(Word and item position data)
* begin *

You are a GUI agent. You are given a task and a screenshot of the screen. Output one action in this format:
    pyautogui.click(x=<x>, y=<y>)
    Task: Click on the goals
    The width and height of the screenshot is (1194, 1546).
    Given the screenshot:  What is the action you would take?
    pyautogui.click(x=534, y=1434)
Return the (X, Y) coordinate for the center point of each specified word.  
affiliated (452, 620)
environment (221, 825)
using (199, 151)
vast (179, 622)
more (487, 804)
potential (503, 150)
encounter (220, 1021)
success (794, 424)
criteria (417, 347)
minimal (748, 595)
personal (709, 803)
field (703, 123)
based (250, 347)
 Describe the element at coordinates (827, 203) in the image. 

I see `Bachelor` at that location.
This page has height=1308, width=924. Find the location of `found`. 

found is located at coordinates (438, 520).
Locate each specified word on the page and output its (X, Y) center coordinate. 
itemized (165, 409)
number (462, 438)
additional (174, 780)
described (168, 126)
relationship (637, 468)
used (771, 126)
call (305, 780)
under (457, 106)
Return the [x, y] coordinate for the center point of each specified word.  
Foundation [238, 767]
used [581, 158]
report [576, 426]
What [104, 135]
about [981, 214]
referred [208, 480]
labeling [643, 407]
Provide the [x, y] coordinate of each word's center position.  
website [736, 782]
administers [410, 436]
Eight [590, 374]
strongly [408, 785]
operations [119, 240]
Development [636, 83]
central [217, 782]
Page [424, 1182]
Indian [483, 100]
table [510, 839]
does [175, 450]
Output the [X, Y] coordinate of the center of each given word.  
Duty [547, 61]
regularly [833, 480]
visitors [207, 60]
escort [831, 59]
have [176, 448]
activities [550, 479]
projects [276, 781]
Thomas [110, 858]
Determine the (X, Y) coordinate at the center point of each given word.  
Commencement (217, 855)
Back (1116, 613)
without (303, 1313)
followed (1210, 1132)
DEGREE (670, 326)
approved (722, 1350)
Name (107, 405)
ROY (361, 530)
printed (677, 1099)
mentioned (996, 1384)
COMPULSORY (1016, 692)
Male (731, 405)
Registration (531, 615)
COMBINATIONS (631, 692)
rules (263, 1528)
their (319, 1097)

* end *

### PROBLEM DESCRIPTION:
Rewrite the stretch of entries from the line containing "used (771, 126)" through the line containing "Name (107, 405)", both included. Keep each request line unchanged, and multiply every coordinate in the answers by 0.45, rounding each result to a whole number with halves rounded up.

### TASK SOLUTION:
used (347, 57)
call (137, 351)
under (206, 48)
Return the [x, y] coordinate for the center point of each specified word.  
Foundation [107, 345]
used [261, 71]
report [259, 192]
What [47, 61]
about [441, 96]
referred [94, 216]
labeling [289, 183]
Provide the [x, y] coordinate of each word's center position.  
website [331, 352]
administers [185, 196]
Eight [266, 168]
strongly [184, 353]
operations [54, 108]
Development [286, 37]
central [98, 352]
Page [191, 532]
Indian [217, 45]
table [230, 378]
does [79, 203]
Output the [X, Y] coordinate of the center of each given word.  
Duty [246, 27]
regularly [375, 216]
visitors [93, 27]
escort [374, 27]
have [79, 202]
activities [248, 216]
projects [124, 351]
Thomas [50, 386]
Determine the (X, Y) coordinate at the center point of each given word.  
Commencement (98, 385)
Back (502, 276)
without (136, 591)
followed (545, 509)
DEGREE (302, 147)
approved (325, 608)
Name (48, 182)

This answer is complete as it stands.